## EXERCISE MATERIALS
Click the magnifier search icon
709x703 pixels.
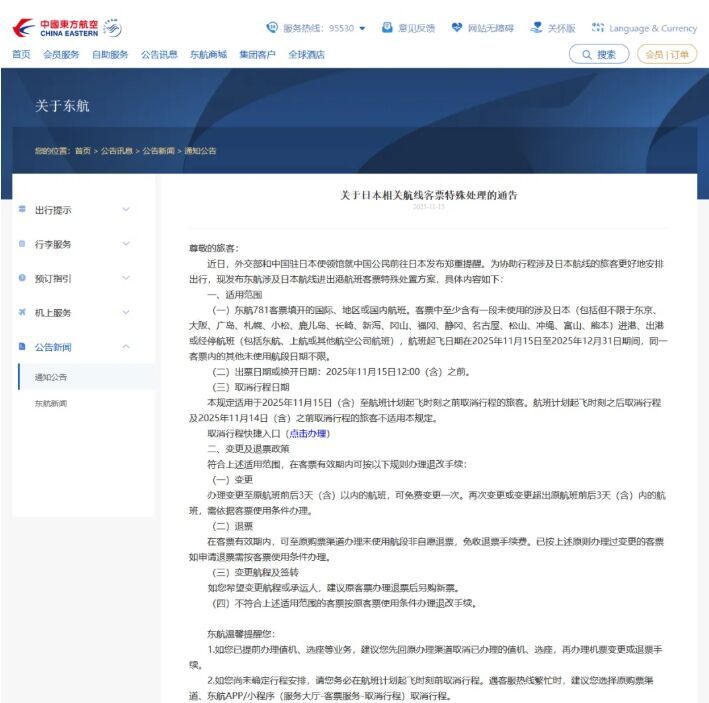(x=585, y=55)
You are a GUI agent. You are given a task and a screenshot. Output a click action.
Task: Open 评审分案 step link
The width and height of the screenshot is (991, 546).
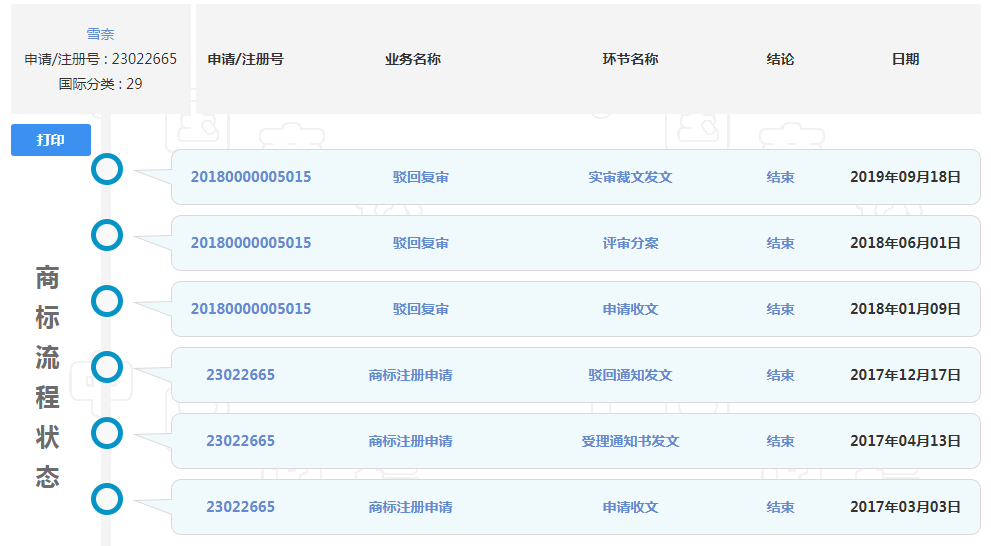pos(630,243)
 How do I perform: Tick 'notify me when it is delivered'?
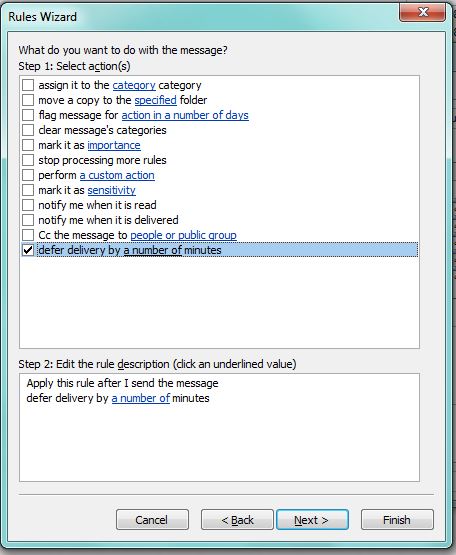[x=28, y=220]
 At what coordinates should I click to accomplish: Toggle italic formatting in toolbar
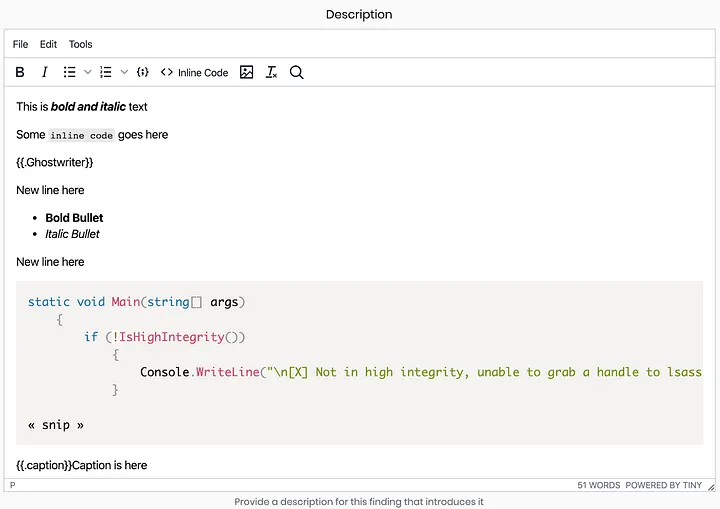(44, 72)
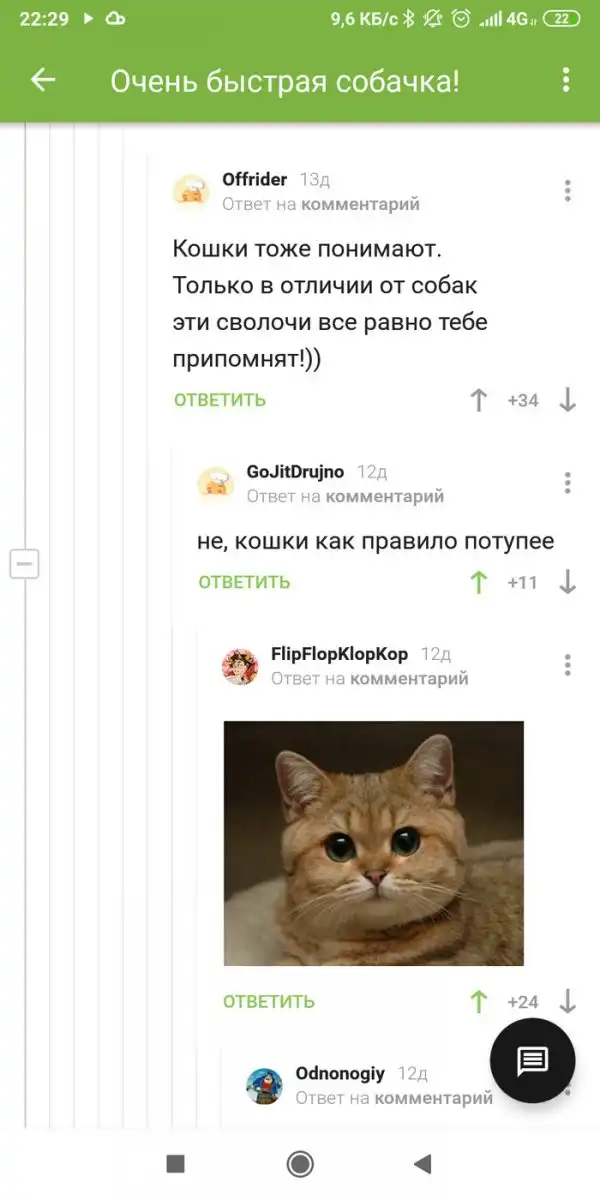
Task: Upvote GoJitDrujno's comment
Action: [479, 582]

## PROBLEM DETAILS
Copy exactly, please, every line from the one holding "You are a GUI" through the last line of the data, both ends included, and no pictures.

## EXERCISE SOLUTION
You are a GUI agent. You are given a task and a screenshot. Output a click action.
Task: Open 评审分案 step link
The width and height of the screenshot is (991, 546).
pos(630,243)
 How do I perform: Tick 'notify me when it is delivered'?
[x=28, y=220]
 At what coordinates should I click to accomplish: Toggle italic formatting in toolbar
(44, 72)
Task: Upvote GoJitDrujno's comment
Action: [479, 582]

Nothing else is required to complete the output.